| Exercise input |
################
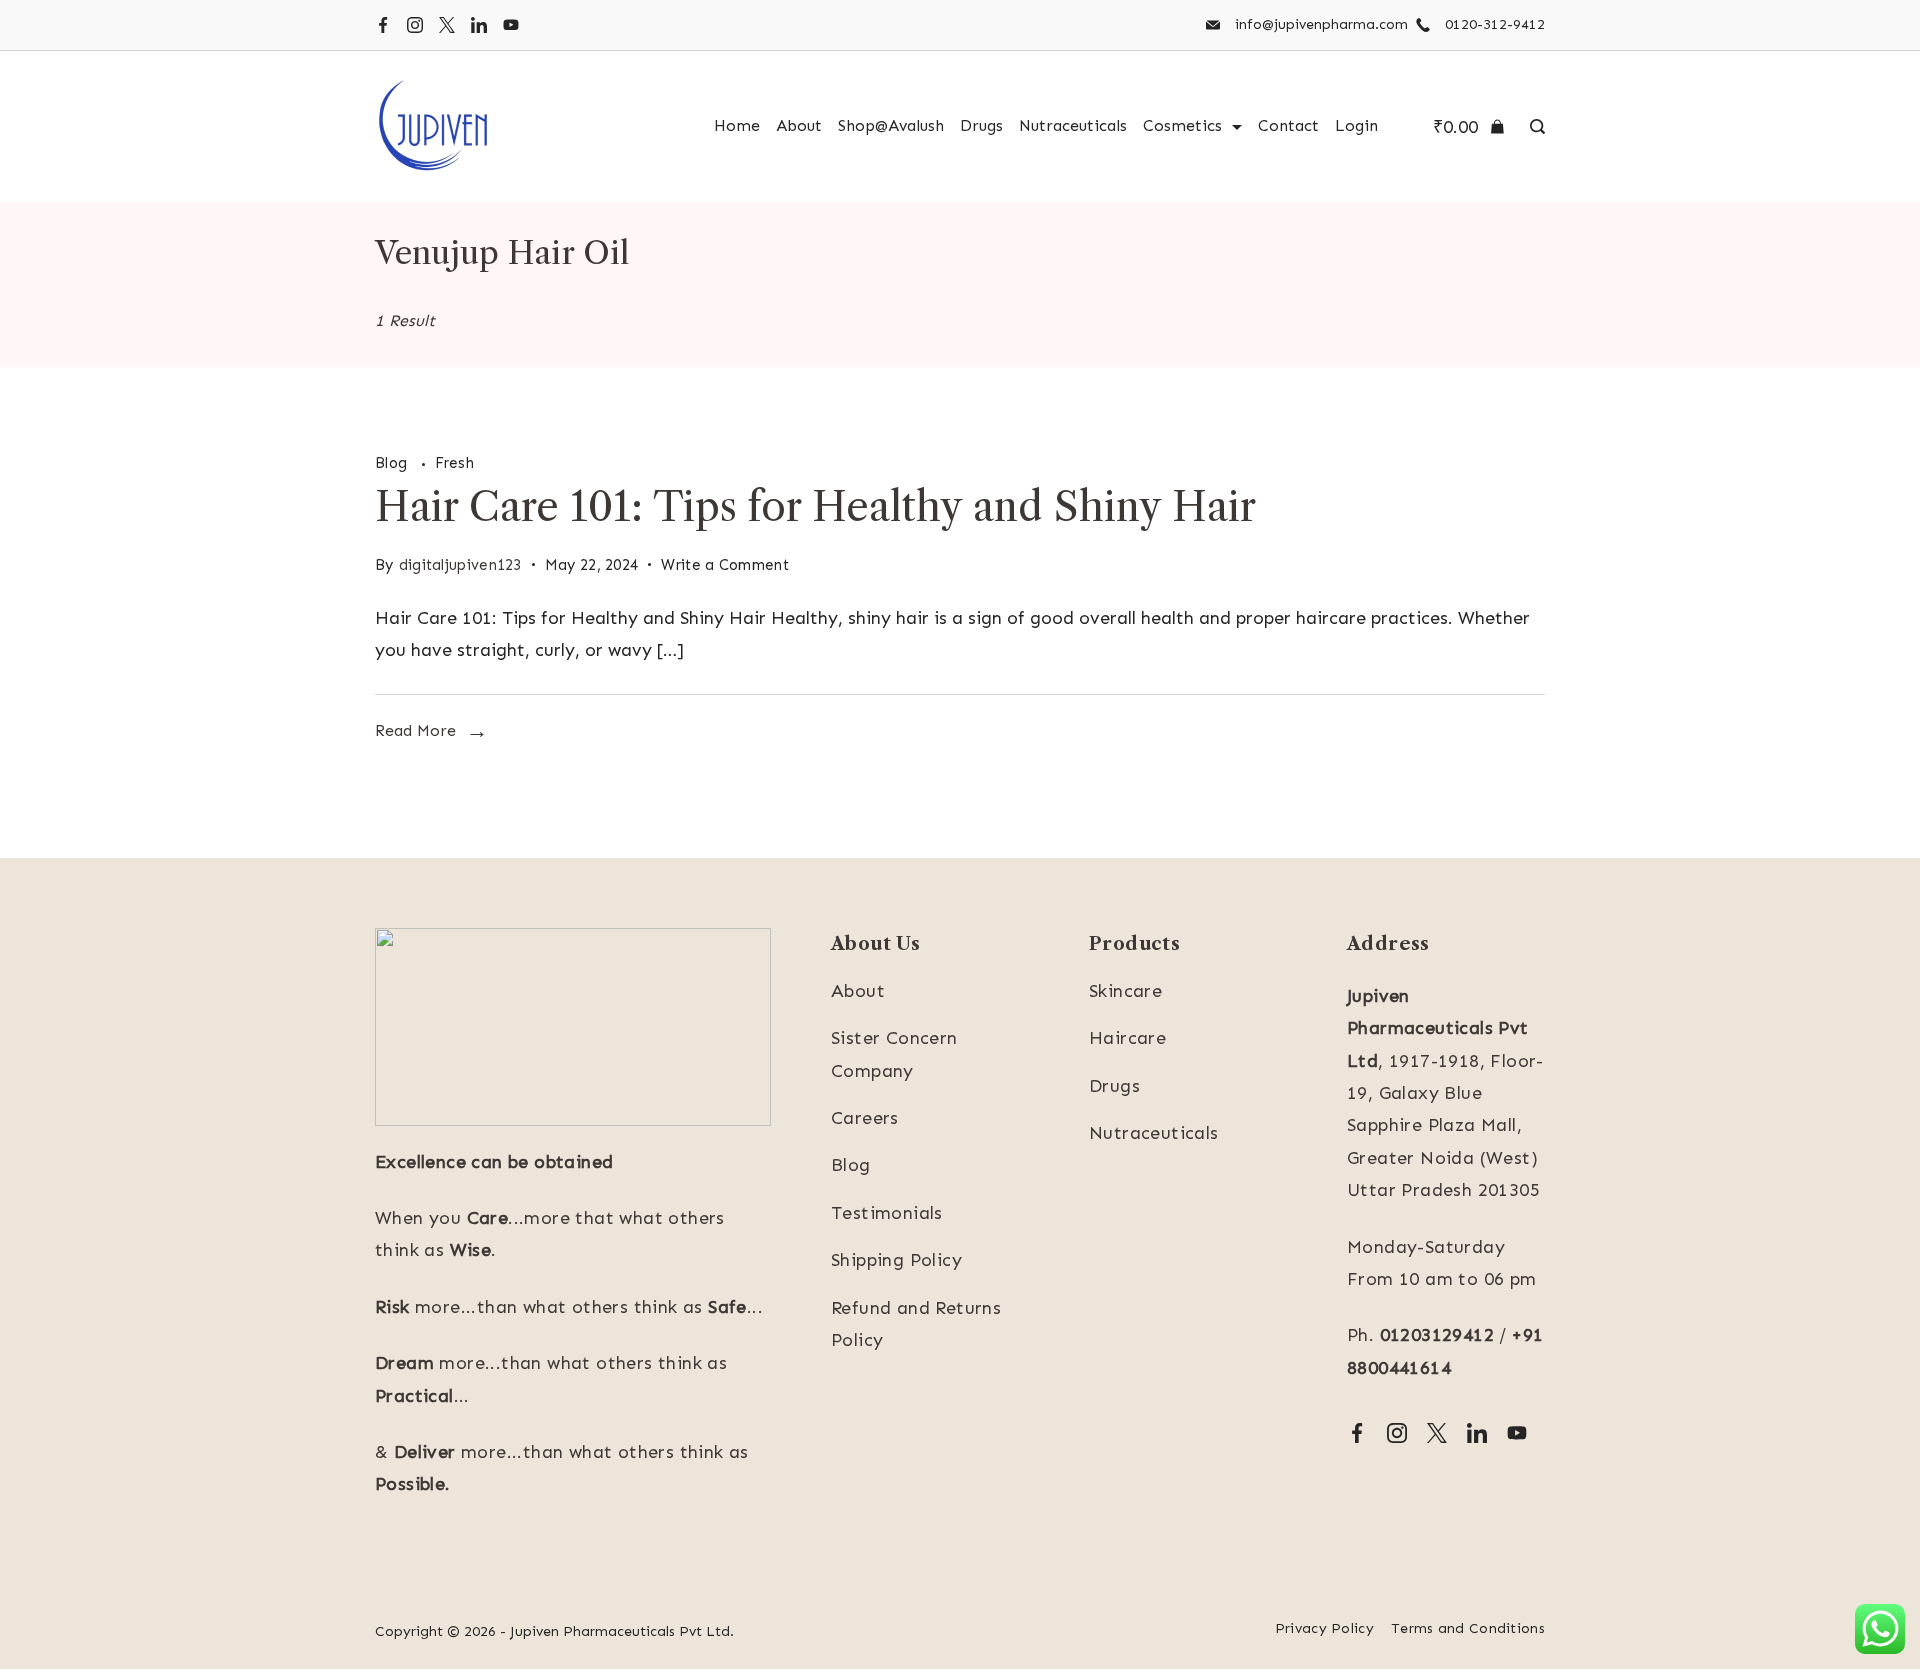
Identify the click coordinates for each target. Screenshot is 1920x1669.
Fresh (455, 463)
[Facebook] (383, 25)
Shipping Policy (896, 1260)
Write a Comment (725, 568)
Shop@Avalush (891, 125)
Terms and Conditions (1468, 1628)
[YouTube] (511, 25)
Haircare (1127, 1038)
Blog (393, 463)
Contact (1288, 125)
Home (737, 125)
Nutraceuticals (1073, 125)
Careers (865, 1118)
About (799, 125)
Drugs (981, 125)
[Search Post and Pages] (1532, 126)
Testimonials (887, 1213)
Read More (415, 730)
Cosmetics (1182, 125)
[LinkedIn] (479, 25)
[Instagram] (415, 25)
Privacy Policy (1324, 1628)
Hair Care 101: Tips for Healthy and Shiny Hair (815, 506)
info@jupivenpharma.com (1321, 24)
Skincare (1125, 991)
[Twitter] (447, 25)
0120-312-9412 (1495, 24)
################
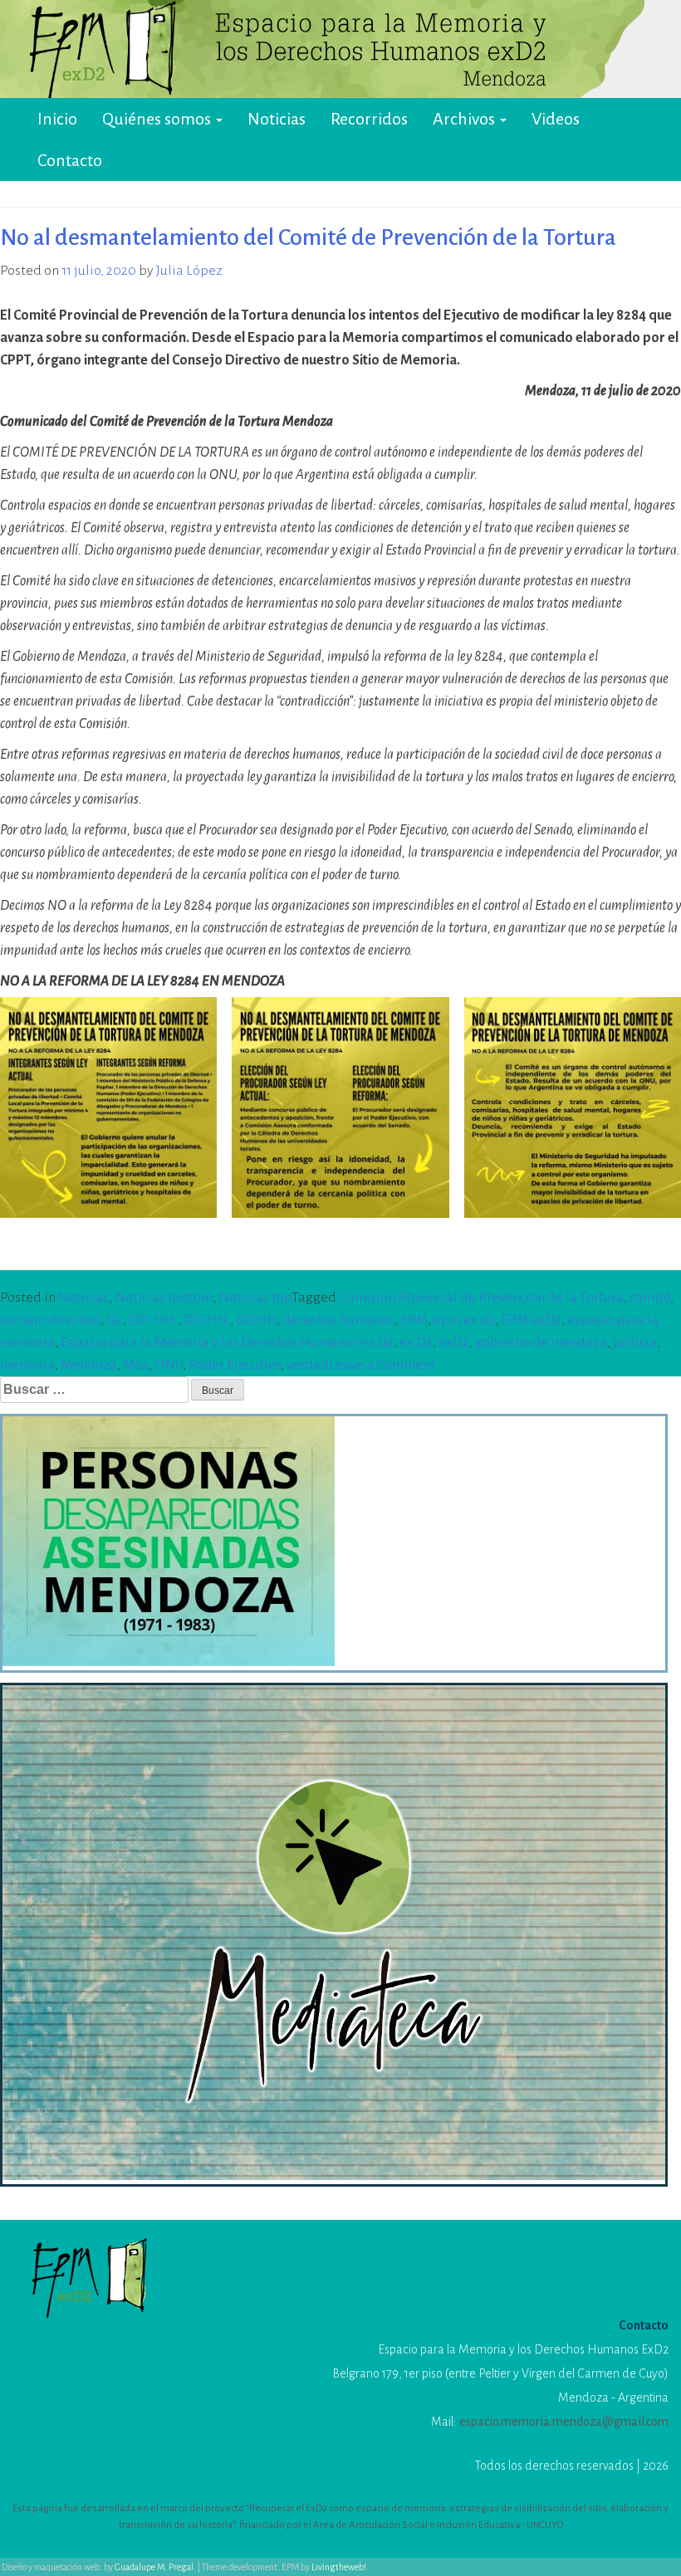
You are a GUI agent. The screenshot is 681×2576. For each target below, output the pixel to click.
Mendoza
################
The answer consists of every line above in which the word "click" occurs.

| Response below |
Identify the click coordinates for each target. Screenshot is 1920x1669.
You are a GUI agent. The screenshot is 681×2576. For each target below, output the pixel to click.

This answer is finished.